CHAPTER FIVE: ALL DOWNHILL

  The sun had set and the stars had begun their chaotic dance above as the Captain paced outside of Dhamnú’s open front door. He found it hard to pace while stooped, thus his present location.

  “Damned pixie,” the Captain hissed.

  “So what you’re saying,” Ghost-Tongue summarized, “is that when we were searching that mountain for the Gurglesplat, we were actually crawling around inside the belly of the Gurglesplat.”

  “Aye,” said Dhamnú, “Though ‘belly’ might be a loose description. Not very sure about the gabfudder’s anatomy.”

  The Captain paused and shivered. Ghost-Tongue went on. “And this Gurglesplat is actually a huge stony creature that preys upon dwarves and gnomes and other earthen spirits. It comes alive during the night and starts to move about.”

  “That’s ‘bout right.”

  “Furthermore,” said Ghost-Tongue, “That goblin called, Turbees was the lone and solitary creature who knew how to keep the Gurglesplat asleep?”

  “And you barfangle killed him, yep.”

  “And the rumbling we have been hearing ever since the sun went down… the same sound I heard last night?”

  “That’d be the Gurglesplat on its dagwifting way to tadwolling kill us all, aye.”

  The Captain looked back toward where the sun had set and from whence the rumbling was growing louder.

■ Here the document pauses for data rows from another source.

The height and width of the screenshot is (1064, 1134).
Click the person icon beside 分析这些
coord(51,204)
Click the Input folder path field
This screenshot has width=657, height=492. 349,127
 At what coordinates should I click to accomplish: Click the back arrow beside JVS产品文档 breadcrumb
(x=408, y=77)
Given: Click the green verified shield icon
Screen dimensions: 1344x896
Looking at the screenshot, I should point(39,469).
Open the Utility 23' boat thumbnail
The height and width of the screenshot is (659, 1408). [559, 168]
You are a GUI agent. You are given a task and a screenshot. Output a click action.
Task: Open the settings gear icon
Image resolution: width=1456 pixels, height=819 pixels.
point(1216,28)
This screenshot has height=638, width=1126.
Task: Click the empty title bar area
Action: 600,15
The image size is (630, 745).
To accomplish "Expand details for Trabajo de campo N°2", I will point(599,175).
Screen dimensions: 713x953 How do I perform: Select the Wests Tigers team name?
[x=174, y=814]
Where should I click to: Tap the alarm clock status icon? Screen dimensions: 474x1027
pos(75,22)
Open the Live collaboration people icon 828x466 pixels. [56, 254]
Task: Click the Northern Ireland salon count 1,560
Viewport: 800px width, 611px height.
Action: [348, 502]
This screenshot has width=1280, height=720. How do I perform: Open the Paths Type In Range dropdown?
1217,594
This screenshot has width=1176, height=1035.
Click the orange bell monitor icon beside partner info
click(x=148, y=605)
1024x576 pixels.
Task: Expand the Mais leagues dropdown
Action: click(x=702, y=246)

He let Ghost-Tongue continue his line of questioning as synaptic cogs and neural gears gnashed together beneath a dark brown Western hat.

  “What did you do about the Gurglesplat before Turbees?” the Indian asked, chewing on yet another sprig of root.

  “We died, human. We died.”

  “Hup!” barked the Captain. All eyes in the hut turned to him. “Thar she blows.”

  A scurry of footfalls preceded the arrival of the gnome and Anasazi outside the hut. Just breaching the horizon where the chaotically starlit night sky met with the rolling hills surrounding Kettle’s Knob, a black, jagged, jutting silhouette rocked back and forth beneath a starlit ode to a mangy dog. The Captain, with his scrutinizing eyes pinched behind his Transdimensional Aural-Sensitive Goggles ™, which drew forth from the world around him the ambient life force like a magnifying lenses to light, could see much more.

  For him that dark ominous shape was instead a mottled glow of muddy browns and flaring reds interlaced with veins of living white. “There’s so much living on that thing, I can’t distinguish its aura from everything else. My best guess is… anger and dirt,” he muttered. “Barely a mind at all.”

  Dhamnú nodded. “It only knows one burblappet thing: killing.”

  The Captain was distracted by movement down below and saw gnomes sprinting up to the hilltops, taking speculative looks at what was coming and dashing down back to their burrows. “What of your fellow gnomes of Kettle’s Knob?” the Captain asked. “Do you think we should inform them?”

  “I dare say they gabblethunting knew well before you two even arrived.” Dhamnú turned his angry glare to the village and said, “Moles and rabbits have likely been thumping their kizzungas off since it first started moving.” When the Captain and Ghost-Tongue turned questioning glances to each other and then to Dhamnú, the gnome further explained, “It’s a relay system. Sort of like signal fires you can hear.”

  “Bestial telegraph,” the Captain gleamed. “Brilliant.”

  “I had wondered why the kufuncting forges had been kept running last night,” Dhamnú growled. “’Course they wouldn’t trod up here to inform me. Oh no! I had to find out half a day late by means of two gubfaddled humans dumber than a grob-snogging gubbertwob.”

  “So you and the other villagers,” the Captain pried, “don’t see eye to eye?”

  “Is that some sort of short joke?” Dhamnú barked. “’Cause we’re all the same size! Makes no fobfaddered sense!”

  “No, no, no,” Vaguely apologized. “I mean, they and you… you don’t get along?”

  “Drub ‘em,” said Dhamnú. “So’s I got a bit of a jaggled wicked tongue? What of it? Like any of their bogiewompus young are being damaged by my miftwallering language. Just soft is what they are. Snodroddled soft!”

  “That catapult doesn’t look too soft,” said the Captain as a siege engine the size of a wagon, wrought entirely from metal, was rolled out from one of the tunnels below. “Reasonable construction from what I can see, but usually wood is a bit more forgiving than what appears to be iron. I fear the thing will bash itself to pieces after the first launch.”

  “Bodgrotted scatgotting idiots!” Dhamnú cursed and began a stump-legged trot down the hillside.

  The Captain looked to Ghost-Tongue and said, “Time to meet the locals, Jobi. Looks like we’re pulling militia duty.”